Lakshya’s promos, particularly the songs featuring Hrithik has already created a lot of buzz. Dancing to Prabhu Deva’c choreography however was tough. “But I seem to have managed well, going by the feedback the promos have received particularly the song Main aisa kyun hoon,” he says, he does not consider himself a good dancer. “Dancing is a touchy topic and I know I sound like some boy who got 99 percent and is cribbling about missing the 1 per cent. But I’d be embarrassed if the country were to be represented by Hrithik Roshan in dancing. It would be disastrous. Say Michael Jackson or Prabhu Deva and I am no where in the picture!”
So what do you think you are really good at, I cannot resist asking. He thinks. “Damn. There must be something I am really good at. (Pauses) Thanks a lot, you made my self-esteem nose-dive. Hang on. I am great at forgetting faces and names. I am good at dreaming. And I am good at judging people and situations. Finally, I am good at something!” he says, exuding the now typical Hrithik Roshan self-deprecating charm.
He was always a shy kid, kind who loved spending time with himself. “I still do that. Ineedto do that, need time to think.” But a lot of that time alone was spent with the camera. The pictures he thought were revealing. “I say this as humbly as possible but I thought I had something that I could show the world and I had something that the world had got to see.” So when did he think of becoming an actor. “I was the last person to know I wanted to be an actor. Others knew before I did, it just got projected that way. I had begun to get offers. I was 16v when Rahul Rawail offered me a film. But since my father had once been ac actor, it was there in the back of my mind that I would some day too,” he says.
He says he is still trying to prove his worth to the world. “There are two ways to do things,” he says, expounding on his personal philosophy on life and work, “for love of out of fear. I am not at a stage where my hard work is not driven by fear anymore. I want to do something for the love of it. I am developing my talent for myself. And in this process both my mind and body are completely involved. I have always believed the hero in his personal life has to be equivalent of what he portrays.”

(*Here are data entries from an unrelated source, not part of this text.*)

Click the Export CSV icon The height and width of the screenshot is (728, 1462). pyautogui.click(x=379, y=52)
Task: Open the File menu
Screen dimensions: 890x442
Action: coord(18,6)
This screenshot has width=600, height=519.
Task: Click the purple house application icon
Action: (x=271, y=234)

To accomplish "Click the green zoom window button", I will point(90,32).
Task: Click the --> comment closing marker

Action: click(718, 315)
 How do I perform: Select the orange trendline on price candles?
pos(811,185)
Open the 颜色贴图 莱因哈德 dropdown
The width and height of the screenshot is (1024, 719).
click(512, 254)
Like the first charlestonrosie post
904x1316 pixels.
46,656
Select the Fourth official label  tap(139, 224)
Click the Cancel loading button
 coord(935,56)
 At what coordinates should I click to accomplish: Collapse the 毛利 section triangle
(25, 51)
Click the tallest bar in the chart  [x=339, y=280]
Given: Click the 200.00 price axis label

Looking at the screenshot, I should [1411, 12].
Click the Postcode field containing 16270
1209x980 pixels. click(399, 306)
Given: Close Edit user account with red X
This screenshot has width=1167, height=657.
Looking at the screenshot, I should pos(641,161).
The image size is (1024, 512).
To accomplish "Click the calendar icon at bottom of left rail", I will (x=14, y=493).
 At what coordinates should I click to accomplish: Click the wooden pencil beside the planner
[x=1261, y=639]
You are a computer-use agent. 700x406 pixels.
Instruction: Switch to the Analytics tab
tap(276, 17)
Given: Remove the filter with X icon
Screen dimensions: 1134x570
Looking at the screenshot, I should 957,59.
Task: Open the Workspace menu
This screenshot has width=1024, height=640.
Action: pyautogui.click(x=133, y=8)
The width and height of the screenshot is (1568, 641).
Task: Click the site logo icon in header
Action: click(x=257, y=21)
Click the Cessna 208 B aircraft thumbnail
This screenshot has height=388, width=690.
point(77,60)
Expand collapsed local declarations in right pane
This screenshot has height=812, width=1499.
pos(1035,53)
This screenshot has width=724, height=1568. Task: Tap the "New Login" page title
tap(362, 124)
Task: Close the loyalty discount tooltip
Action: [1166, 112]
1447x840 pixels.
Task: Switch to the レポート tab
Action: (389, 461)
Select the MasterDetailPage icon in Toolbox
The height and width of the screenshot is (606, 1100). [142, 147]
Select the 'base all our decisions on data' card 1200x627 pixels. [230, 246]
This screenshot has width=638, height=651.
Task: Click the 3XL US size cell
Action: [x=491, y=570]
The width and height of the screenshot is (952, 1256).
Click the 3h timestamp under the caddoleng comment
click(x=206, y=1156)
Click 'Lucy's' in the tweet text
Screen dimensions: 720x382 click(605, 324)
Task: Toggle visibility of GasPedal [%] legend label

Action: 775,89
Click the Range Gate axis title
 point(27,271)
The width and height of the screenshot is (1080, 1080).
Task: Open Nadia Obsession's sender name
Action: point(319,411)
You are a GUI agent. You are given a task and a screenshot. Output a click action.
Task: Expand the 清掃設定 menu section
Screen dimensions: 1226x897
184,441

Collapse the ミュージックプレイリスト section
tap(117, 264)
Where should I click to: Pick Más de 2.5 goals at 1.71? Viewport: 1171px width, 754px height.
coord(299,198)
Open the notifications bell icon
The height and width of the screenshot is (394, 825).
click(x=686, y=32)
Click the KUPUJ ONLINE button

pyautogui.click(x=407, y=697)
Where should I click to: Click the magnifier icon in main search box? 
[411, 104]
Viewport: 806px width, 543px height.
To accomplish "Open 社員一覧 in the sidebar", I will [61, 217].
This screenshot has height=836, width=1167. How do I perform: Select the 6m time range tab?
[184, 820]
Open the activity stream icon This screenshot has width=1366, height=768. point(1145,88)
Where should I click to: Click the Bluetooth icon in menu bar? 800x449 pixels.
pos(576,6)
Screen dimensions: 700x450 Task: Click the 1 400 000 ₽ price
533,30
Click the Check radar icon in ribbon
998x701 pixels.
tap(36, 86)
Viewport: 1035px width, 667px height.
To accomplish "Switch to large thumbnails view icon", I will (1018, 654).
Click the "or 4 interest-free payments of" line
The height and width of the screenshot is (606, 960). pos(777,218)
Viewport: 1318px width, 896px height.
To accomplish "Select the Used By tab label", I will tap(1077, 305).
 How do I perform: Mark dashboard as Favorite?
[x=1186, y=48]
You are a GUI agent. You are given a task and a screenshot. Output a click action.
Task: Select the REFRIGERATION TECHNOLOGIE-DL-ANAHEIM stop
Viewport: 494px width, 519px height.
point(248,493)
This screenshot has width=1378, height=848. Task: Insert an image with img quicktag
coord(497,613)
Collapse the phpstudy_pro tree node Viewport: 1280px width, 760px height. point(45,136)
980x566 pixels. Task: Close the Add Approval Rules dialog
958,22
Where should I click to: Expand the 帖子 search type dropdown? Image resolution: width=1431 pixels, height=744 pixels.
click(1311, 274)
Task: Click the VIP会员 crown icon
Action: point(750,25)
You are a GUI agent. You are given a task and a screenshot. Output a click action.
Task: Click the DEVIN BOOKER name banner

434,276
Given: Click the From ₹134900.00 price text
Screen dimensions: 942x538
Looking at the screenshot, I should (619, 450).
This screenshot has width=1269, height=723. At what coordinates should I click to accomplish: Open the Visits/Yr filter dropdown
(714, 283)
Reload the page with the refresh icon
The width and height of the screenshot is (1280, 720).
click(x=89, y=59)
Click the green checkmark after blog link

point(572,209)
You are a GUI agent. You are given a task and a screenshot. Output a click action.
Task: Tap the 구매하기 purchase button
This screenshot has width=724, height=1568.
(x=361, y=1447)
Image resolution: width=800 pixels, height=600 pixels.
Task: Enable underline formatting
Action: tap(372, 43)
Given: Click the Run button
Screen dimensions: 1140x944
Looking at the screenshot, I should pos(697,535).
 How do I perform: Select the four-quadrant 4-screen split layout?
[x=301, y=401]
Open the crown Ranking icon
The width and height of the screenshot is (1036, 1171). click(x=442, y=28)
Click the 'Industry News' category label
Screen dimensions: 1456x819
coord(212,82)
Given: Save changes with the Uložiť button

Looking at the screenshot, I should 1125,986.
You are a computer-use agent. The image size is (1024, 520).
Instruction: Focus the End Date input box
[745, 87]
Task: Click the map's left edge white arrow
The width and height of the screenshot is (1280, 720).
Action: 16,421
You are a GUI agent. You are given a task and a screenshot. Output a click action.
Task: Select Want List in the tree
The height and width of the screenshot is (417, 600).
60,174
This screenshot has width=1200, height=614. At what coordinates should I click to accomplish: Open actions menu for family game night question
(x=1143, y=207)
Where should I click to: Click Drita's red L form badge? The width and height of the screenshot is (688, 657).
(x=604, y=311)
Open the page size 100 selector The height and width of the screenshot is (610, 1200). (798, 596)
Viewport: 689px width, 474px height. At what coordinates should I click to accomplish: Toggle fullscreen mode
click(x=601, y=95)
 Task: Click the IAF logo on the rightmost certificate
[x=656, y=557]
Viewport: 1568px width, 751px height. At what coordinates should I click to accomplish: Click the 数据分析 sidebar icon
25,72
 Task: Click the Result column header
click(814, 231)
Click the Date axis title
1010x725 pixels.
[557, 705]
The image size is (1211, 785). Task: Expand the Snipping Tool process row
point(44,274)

Is there anything he does out of fear? “Yes”, he says, “reading.” He is taken to reading a lot these days.” I got and ask people who actually read, like Shah Rukh or Abhishek or Kajol what to look for. Then I buy a whole bunch of books and every time I finish one it sits proudly on the mantle. Right now I am reading Homer’s Iliad. If not anything else, that should make him a rare entity in Bollywood, a well-read actor.